INTERVIEWER: Do you think there's a way that the roles have been turned...are the Serbian refugees being used as weapons or tools?

FRELICK: Well, I don't know whether it's a weapon or tool, in so far as there isn't sort of a war going on now between armies. There isn't fighting in that way. But what it is, is a knock on the door at night if you're a Serb living in Pristina. To have thugs essentially, I think, Albanian thugs, knock on your door, threaten you, tell you to leave, and that's ethnic cleansing. It's done door to door, person to person, through threats. And here, again, I think to understand the distinction, in the classic case, refugees have been considered to be well found - have - people with a well founded fear of persecution. And there's a notion that war refugees didn't qualify under the refugee convention, the 1951 refugee convention, because they aren't being individually persecuted.

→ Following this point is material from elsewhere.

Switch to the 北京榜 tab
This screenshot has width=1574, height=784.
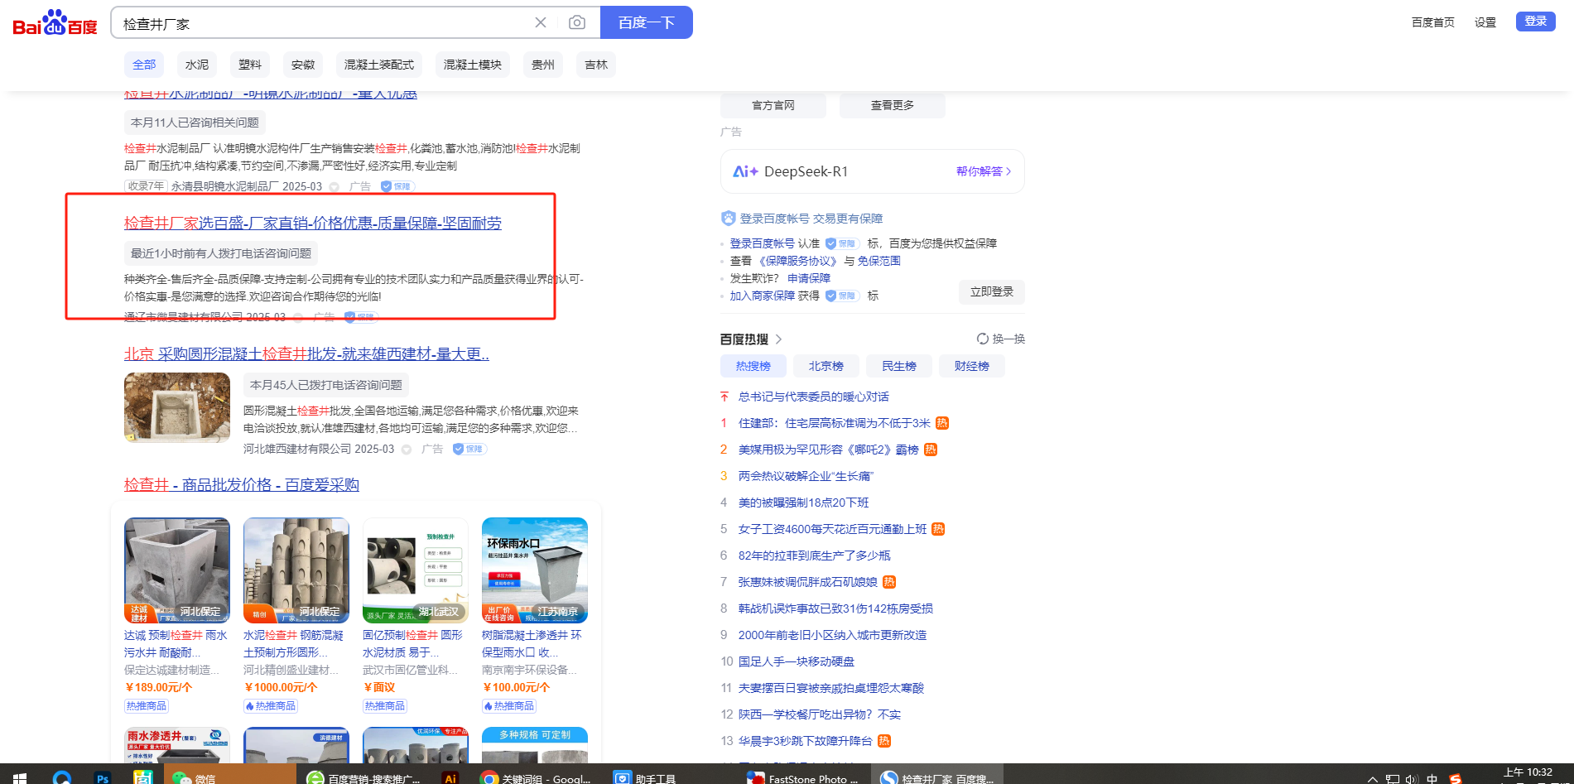(826, 366)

They were just displaced as a result of war.

Now, however, with ethnic cleansing, with this new sort of approach to warfare in the world today, you can have war visited on large numbers of people, but it is persecution now. It's persecution, it may not be visited on you as an individual because of your particular belief, but it could be visited on you because of your last name, because of your nominal religious affiliation, and it can result in little more than that, and you can be persecuted en-mass, whole villages, whole apartment blocks, or the people that happen, the minority living in a village.

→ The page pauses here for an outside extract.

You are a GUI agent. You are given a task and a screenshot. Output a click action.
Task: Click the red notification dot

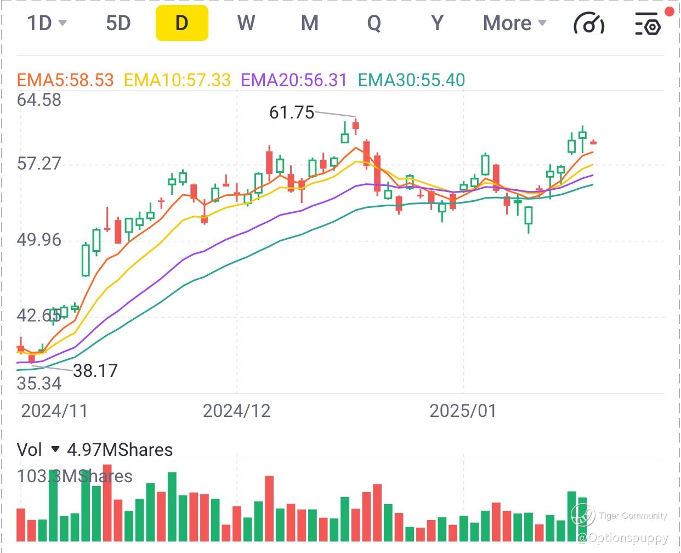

INTERVIEWER: What happens to refugees once they are forced from their homes? Where do they go, how are they taken care of?

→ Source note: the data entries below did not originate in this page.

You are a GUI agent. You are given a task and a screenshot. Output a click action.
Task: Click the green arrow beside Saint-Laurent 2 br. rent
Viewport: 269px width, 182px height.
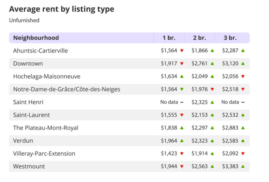click(x=212, y=115)
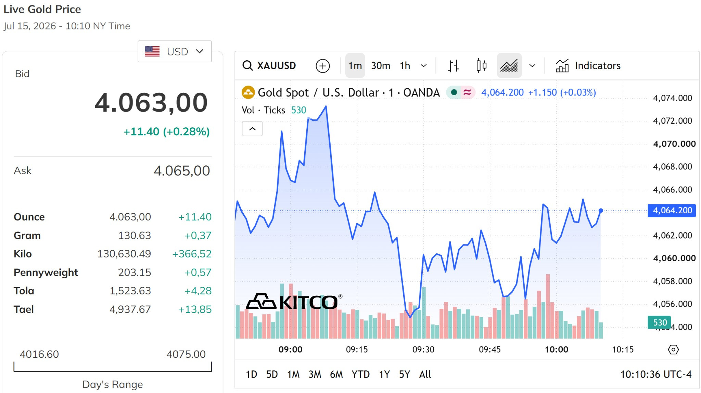This screenshot has height=393, width=701.
Task: Toggle the market status indicator pill
Action: [461, 92]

FRELICK: At the end of the Cold war, there was a dramatic change in the way the international community approached the refugee question. Rather than accept as a given that people would not be able to go home again, as was the case for most of the people who had fled various communist countries, the idea was that they ought to be able to return and the international community should seek their quick return, really as soon possible, to put the onus on the country of origin.

So during the Persian Gulf war, 1991, rather than allow the Kurdish refugees to go into Turkey, the international community essentially blocked their exit and created, carved out, a safe-haven zone in northern Iraq. This was really unprecedented in many respects to keep refugees at home. And in a sense almost to create internally displaced people, which are people that are, look like refugees, but they haven't crossed an international border. And this has had tremendous consequences and we're still sorting this out.

In the case of Kosovo, people did flee an international border for the most part, but again, the international community made it one of it's key points for the war, the return of those refugees as soon as possible.

Of course, all of this has an ulterior motive which is not to want to host large refugee populations in the United States, in Germany, in France, in these other countries, keep refugees where they are, keep them at home as much as possible. So there's sort of an anti-immigrant strategy, if you will, that is at work as well as trying to attenuate the causes of a refugee flow.